[RECORDS FOR THE EXERCISE Boundary: Start]
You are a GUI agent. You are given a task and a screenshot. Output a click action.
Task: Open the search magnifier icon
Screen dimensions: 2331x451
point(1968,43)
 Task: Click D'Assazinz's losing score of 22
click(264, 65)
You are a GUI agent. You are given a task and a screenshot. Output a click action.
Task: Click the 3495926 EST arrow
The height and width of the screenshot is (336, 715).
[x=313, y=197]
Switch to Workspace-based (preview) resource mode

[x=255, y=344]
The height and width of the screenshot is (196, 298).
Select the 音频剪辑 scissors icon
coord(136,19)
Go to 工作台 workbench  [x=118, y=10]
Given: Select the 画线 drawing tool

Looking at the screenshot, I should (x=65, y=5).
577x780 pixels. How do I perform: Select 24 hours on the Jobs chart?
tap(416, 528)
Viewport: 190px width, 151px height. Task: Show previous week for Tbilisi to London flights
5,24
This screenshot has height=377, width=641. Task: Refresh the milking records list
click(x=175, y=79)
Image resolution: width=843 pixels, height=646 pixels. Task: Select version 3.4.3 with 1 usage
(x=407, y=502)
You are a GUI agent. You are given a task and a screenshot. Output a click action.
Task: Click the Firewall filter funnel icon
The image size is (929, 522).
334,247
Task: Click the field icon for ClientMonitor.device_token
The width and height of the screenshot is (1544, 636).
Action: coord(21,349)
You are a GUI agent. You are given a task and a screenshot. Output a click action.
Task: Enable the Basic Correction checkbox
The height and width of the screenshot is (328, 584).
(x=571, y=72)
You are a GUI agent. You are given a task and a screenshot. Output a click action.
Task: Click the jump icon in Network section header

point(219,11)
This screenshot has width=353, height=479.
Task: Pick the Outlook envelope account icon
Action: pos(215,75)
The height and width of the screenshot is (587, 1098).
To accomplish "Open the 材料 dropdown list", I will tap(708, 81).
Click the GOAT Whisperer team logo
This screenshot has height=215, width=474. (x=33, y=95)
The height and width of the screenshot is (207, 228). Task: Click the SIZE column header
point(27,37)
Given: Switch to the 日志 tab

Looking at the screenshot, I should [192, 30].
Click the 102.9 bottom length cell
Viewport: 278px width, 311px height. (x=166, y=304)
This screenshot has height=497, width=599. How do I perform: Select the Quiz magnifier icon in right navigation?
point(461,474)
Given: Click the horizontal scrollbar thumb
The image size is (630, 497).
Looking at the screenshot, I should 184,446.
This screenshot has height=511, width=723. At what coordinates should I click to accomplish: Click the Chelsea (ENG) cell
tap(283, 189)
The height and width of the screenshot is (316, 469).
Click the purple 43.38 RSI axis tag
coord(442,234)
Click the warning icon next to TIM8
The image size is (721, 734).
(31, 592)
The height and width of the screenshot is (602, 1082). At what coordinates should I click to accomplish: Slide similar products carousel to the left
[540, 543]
[RECORDS FOR THE EXERCISE Boundary: End]
# WHAT THIS TASK INVOLVES
What is needed is an exact copy of the lines above, from the one containing "577x780 pixels. How" through the one containing "Task: Enable the Basic Correction checkbox", with nothing added.

# SOLUTION FOR THIS EXERCISE
577x780 pixels. How do I perform: Select 24 hours on the Jobs chart?
tap(416, 528)
Viewport: 190px width, 151px height. Task: Show previous week for Tbilisi to London flights
5,24
This screenshot has height=377, width=641. Task: Refresh the milking records list
click(x=175, y=79)
Image resolution: width=843 pixels, height=646 pixels. Task: Select version 3.4.3 with 1 usage
(x=407, y=502)
You are a GUI agent. You are given a task and a screenshot. Output a click action.
Task: Click the Firewall filter funnel icon
The image size is (929, 522).
334,247
Task: Click the field icon for ClientMonitor.device_token
The width and height of the screenshot is (1544, 636).
Action: coord(21,349)
You are a GUI agent. You are given a task and a screenshot. Output a click action.
Task: Enable the Basic Correction checkbox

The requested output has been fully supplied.